/---
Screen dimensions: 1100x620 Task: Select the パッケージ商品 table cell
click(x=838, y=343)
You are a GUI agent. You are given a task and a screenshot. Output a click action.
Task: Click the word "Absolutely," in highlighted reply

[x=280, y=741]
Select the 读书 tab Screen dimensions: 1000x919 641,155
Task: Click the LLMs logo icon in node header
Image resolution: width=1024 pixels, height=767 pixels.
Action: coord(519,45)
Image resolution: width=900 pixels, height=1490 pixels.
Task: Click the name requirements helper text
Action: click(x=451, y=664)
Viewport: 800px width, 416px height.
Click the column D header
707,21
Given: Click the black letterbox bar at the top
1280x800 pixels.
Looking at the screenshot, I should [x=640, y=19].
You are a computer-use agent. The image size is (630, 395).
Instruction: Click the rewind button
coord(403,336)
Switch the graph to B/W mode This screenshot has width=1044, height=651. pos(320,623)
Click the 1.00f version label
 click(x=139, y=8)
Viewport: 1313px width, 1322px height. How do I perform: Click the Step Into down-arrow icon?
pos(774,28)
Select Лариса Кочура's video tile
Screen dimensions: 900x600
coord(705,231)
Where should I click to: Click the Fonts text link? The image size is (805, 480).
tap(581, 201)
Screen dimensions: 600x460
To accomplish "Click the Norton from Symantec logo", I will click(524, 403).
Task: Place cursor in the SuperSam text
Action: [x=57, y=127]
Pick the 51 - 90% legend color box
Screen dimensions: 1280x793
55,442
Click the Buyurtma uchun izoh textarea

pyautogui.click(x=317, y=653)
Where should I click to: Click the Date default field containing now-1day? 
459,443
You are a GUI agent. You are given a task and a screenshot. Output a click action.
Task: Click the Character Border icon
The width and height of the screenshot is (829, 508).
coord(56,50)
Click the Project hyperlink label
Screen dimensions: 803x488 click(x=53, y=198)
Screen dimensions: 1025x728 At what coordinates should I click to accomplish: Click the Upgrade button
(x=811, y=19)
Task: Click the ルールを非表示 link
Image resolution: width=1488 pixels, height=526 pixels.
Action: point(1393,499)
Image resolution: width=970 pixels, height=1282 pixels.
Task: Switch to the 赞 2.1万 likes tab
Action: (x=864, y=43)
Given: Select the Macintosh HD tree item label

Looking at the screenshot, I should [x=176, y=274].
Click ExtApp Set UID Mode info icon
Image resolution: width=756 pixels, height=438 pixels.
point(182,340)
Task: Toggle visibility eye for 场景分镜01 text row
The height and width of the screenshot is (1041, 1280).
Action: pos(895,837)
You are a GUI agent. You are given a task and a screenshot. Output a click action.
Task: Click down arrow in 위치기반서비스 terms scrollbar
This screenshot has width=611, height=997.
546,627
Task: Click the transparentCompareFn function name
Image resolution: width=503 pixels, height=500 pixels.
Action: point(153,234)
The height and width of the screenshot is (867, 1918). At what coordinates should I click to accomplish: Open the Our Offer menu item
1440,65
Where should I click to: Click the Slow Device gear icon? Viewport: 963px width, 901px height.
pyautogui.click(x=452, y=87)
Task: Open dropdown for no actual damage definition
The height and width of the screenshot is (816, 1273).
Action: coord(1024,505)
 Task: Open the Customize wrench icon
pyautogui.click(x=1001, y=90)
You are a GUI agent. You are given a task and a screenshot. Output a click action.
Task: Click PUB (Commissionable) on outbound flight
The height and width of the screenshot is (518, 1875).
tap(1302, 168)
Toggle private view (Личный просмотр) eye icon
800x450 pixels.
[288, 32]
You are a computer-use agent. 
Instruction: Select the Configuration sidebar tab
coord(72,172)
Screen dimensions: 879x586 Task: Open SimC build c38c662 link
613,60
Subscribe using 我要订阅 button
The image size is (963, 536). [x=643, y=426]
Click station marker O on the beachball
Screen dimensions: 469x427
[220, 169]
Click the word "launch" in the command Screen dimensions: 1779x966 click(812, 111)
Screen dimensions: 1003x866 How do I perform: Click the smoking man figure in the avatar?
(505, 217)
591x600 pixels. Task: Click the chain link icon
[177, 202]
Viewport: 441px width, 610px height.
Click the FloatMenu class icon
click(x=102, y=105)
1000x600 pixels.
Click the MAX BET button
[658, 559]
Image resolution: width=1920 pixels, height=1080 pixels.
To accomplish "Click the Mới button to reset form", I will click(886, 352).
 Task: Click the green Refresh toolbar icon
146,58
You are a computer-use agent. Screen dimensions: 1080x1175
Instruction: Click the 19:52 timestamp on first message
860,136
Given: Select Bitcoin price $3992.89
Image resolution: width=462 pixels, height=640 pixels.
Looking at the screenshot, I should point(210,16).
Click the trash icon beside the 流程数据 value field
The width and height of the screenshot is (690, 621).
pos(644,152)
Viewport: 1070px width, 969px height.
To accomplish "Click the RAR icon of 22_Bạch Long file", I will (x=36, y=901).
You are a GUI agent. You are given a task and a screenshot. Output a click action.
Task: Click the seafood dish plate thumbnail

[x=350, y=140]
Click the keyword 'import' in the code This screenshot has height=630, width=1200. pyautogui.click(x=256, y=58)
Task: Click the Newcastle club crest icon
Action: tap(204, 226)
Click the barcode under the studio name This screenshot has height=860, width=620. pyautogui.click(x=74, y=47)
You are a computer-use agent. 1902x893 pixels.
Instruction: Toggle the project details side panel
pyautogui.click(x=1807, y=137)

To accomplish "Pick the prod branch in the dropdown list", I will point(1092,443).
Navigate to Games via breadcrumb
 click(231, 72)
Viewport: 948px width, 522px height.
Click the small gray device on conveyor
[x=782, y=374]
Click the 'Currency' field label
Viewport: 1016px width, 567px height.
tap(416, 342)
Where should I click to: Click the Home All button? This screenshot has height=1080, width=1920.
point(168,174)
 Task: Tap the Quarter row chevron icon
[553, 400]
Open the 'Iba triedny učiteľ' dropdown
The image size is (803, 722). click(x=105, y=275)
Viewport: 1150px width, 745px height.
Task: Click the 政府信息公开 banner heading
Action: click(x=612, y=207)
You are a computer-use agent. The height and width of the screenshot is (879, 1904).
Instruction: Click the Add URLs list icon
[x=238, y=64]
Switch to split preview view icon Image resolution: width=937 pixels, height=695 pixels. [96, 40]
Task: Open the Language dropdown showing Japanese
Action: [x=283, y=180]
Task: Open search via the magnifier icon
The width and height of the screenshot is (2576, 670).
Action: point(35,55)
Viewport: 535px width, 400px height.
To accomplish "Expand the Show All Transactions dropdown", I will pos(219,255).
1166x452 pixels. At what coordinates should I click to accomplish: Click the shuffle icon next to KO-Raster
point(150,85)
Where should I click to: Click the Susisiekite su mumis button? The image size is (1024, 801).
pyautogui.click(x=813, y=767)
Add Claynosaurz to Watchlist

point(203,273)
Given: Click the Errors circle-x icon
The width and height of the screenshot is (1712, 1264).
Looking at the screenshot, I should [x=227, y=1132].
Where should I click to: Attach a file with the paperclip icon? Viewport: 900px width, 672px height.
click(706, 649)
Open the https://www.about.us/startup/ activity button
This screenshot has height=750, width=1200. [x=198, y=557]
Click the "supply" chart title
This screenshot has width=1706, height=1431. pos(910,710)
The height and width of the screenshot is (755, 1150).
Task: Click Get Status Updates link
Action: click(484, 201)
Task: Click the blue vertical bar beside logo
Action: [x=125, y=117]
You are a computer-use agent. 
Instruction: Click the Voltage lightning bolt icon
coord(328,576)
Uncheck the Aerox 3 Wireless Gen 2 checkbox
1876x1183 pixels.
\---
## WHAT THE TASK ASKS
Lines with "computer" in them: work out how many there are in the listing and give the figure alone.

## OUTPUT FOR THIS TASK
6